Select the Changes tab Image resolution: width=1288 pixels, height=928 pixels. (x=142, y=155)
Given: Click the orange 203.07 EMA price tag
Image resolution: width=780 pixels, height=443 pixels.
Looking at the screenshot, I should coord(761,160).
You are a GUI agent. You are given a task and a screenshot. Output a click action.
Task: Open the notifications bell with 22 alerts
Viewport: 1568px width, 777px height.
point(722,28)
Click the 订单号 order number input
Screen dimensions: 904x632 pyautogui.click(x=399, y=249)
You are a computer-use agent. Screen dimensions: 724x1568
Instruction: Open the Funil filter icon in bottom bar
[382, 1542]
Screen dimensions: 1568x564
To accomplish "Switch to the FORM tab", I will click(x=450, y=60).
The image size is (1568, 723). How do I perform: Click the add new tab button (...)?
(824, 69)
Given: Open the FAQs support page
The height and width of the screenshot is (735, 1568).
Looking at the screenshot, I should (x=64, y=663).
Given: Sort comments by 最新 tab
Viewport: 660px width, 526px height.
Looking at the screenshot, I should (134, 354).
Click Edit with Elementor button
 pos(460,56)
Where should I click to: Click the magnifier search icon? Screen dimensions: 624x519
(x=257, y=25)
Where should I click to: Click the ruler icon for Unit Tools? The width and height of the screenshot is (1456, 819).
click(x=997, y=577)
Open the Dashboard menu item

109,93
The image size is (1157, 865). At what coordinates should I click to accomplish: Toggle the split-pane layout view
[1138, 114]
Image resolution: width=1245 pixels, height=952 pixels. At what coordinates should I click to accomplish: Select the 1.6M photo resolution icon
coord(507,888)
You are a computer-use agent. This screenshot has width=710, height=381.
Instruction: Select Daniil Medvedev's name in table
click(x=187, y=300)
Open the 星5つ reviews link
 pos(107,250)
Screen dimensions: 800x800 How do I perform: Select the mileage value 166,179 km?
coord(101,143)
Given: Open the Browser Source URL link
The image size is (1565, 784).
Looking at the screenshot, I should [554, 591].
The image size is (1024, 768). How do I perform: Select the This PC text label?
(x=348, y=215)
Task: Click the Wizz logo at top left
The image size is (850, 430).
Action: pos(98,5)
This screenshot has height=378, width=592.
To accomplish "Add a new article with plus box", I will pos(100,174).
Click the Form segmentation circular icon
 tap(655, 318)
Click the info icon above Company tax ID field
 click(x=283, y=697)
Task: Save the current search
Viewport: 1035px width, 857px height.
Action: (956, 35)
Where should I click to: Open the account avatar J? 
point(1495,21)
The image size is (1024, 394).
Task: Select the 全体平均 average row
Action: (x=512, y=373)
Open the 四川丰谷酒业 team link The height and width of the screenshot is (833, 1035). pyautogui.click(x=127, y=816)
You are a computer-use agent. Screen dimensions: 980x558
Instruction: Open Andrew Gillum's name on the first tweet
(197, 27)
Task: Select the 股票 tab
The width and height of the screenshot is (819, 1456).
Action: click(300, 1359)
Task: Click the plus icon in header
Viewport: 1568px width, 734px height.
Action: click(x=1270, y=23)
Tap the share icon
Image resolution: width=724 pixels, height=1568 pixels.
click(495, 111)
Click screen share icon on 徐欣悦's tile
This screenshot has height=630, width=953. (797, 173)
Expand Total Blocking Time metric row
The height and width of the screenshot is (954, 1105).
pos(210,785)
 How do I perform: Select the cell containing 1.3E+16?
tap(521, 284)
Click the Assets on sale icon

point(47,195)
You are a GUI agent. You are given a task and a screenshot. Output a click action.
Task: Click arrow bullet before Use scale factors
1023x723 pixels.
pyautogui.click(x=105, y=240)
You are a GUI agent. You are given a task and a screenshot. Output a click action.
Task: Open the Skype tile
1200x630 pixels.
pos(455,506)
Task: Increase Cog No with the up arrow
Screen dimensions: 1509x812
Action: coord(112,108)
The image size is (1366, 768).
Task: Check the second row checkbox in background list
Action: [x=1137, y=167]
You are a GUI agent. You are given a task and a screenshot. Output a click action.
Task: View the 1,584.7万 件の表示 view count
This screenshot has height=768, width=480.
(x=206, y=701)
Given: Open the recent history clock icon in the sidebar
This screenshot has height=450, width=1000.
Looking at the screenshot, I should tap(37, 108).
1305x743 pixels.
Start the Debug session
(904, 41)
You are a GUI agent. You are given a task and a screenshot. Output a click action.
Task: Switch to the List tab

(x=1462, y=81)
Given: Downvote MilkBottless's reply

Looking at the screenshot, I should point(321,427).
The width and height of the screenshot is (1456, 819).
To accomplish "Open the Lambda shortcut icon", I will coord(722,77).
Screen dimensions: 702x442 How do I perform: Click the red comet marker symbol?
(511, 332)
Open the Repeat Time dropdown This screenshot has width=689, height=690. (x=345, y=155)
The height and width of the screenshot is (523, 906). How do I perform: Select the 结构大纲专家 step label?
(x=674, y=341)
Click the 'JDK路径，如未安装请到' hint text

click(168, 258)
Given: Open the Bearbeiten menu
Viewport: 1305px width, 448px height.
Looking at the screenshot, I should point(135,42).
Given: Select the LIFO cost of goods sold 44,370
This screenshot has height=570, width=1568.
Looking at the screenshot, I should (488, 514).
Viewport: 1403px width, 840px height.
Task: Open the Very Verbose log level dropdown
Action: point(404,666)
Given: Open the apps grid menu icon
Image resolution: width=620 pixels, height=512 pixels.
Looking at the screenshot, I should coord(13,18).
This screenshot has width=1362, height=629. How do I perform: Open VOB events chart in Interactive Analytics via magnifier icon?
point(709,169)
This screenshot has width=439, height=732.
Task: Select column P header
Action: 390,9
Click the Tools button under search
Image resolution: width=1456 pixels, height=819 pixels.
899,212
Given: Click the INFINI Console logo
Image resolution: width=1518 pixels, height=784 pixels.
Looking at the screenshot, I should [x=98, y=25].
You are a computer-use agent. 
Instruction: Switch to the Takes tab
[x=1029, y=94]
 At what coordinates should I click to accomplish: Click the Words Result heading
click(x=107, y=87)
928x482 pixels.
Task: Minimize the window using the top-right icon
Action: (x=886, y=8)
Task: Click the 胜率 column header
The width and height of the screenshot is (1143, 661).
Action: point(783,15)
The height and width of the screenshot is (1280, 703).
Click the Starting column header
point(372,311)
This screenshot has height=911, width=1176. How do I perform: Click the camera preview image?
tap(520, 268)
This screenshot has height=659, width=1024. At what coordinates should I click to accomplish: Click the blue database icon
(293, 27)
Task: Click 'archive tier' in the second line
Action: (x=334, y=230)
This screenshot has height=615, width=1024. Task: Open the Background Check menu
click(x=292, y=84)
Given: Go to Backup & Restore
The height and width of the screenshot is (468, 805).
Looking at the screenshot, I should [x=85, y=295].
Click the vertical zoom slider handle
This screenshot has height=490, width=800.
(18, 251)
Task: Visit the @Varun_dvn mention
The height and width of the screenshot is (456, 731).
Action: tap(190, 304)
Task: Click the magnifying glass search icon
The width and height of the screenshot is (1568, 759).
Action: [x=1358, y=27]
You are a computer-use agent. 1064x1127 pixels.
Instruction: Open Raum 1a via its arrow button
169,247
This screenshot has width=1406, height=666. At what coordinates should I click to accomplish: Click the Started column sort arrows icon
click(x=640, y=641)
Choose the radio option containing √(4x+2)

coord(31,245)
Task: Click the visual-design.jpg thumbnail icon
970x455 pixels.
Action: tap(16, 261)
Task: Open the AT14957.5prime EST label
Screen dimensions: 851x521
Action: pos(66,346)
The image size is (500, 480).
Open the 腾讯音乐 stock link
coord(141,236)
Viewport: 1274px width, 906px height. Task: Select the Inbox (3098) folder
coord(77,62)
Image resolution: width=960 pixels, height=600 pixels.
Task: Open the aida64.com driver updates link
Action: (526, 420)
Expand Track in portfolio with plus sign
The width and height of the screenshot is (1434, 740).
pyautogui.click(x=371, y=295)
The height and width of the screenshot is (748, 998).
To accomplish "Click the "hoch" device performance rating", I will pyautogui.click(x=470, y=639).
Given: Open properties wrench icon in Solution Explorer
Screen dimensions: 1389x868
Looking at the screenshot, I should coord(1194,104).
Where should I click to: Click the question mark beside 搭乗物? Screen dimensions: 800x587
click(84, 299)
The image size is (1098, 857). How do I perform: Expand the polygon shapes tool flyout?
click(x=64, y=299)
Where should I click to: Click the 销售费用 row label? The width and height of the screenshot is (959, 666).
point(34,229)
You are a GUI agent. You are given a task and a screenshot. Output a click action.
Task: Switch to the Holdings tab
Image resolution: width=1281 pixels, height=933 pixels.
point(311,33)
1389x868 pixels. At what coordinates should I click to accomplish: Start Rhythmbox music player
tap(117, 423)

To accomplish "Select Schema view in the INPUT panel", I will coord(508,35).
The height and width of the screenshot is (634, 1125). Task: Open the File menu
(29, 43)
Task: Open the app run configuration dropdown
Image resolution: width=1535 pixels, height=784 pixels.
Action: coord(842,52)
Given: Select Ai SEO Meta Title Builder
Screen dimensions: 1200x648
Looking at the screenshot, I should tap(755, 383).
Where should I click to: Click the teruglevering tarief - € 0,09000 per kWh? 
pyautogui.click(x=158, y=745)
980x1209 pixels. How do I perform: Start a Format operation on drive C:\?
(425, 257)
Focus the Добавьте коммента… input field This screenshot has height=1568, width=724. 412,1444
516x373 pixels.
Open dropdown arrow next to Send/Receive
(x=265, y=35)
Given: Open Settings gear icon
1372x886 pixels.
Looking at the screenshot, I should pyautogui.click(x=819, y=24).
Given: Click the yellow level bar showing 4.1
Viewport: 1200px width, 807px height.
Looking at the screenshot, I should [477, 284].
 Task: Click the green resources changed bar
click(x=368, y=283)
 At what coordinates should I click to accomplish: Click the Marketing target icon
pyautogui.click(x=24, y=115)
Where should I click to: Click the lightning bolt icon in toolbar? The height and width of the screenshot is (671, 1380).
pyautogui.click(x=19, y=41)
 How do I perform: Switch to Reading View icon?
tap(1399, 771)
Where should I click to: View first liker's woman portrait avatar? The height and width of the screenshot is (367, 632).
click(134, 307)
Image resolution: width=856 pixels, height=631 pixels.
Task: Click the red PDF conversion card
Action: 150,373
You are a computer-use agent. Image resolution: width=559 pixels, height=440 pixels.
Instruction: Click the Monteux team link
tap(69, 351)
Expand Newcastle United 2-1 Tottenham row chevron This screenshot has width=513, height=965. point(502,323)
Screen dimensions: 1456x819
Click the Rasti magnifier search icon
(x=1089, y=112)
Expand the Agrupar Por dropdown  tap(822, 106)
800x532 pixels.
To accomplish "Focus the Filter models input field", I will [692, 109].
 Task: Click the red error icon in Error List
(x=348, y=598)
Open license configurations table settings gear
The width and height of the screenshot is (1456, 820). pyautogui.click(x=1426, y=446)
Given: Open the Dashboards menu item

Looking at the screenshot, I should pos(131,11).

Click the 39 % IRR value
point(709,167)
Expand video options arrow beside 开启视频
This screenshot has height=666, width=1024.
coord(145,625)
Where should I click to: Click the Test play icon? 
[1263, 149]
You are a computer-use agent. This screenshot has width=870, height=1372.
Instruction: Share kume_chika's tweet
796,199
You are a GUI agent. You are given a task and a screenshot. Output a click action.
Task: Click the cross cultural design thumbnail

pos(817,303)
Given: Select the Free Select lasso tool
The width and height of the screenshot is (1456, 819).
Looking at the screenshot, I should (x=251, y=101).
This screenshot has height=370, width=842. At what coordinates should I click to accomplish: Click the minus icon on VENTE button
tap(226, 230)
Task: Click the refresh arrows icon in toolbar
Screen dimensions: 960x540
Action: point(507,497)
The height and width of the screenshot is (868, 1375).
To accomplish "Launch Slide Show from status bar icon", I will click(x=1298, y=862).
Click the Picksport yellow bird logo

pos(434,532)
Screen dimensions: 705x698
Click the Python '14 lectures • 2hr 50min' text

==*==

Exercise brief
Print the material exactly, starting with its first line and going through the line that contains "Looking at the screenshot, I should coord(761,160).", with both of those lines included.

Right answer
Select the Changes tab Image resolution: width=1288 pixels, height=928 pixels. (x=142, y=155)
Given: Click the orange 203.07 EMA price tag
Image resolution: width=780 pixels, height=443 pixels.
Looking at the screenshot, I should coord(761,160).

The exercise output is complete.